- Safe Harbor Location within the U.S. state of Pennsylvania Safe Harbor Safe Harbor (the United States)
- Coordinates: 39°55′48″N 76°22′46″W﻿ / ﻿39.93000°N 76.37944°W
- Country: United States
- State: Pennsylvania
- County: Lancaster
- Township: Conestoga
- Time zone: UTC-5 (Eastern (EST))
- • Summer (DST): UTC-4 (EDT)

= Safe Harbor, Pennsylvania =

Unincorporated community in Pennsylvania, US

Safe Harbor is an unincorporated community located within Conestoga Township in Lancaster County, Pennsylvania, United States.
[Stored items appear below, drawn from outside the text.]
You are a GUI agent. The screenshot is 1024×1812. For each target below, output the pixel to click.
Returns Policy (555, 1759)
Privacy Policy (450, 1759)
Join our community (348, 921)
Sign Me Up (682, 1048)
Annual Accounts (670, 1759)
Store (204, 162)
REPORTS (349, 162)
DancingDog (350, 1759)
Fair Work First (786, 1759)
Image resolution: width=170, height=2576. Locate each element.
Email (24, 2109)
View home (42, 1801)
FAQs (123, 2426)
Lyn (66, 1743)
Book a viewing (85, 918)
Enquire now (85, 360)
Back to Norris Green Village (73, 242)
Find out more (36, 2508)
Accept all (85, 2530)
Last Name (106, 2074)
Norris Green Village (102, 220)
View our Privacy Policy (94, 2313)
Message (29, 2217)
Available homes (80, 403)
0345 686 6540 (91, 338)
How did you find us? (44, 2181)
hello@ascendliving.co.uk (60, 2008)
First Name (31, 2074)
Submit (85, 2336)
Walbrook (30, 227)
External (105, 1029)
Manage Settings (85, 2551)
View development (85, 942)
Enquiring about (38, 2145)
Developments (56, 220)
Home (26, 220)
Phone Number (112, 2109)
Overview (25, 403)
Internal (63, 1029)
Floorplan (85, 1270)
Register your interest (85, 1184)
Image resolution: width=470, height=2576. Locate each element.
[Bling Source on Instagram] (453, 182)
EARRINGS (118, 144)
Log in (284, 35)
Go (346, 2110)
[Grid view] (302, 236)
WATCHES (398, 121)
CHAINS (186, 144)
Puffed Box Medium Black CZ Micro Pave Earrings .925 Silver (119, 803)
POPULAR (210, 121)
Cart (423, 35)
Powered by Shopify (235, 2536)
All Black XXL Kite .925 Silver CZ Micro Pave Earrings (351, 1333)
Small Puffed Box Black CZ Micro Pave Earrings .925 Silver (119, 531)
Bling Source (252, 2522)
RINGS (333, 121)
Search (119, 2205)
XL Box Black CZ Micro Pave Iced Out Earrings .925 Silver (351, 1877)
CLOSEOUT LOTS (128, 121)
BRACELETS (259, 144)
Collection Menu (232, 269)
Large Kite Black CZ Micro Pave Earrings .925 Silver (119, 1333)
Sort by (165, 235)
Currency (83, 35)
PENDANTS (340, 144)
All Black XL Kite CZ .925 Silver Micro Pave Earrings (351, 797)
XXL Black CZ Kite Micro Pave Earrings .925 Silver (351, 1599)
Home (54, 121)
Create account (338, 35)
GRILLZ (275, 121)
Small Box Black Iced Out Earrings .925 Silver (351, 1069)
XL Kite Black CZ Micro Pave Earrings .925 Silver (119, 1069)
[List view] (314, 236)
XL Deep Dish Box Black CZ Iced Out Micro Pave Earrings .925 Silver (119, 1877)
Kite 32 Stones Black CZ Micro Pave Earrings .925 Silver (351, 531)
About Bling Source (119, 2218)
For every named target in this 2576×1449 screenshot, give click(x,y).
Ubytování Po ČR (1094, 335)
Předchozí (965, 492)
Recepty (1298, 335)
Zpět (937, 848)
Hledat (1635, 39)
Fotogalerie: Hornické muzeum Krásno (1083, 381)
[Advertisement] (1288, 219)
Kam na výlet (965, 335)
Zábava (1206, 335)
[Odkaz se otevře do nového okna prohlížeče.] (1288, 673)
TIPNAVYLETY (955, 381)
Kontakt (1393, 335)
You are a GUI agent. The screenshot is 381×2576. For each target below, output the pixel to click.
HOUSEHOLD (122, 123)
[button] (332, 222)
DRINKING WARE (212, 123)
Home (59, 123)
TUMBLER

The general location was an early staging area for Native American tribes traversing the Susquehanna River from the settlements surrounding Conestoga and present day Manor Township. The "Harbor" is an inlet where the Conestoga River from the rest of Lancaster County joins with the Susquehanna River proper, and was known for its plentiful bounty of fish and wildlife that sustained the Conestoga Native Americans for centuries.

Safe Harbor and the nearby community of Conestoga were in the national media spotlight in 2001, when President George W. Bush held a photo opportunity at the Safe Harbor Dam power station.

The Safe Harbor Park and the Safe Harbor Arboretum are also located within the tiny community.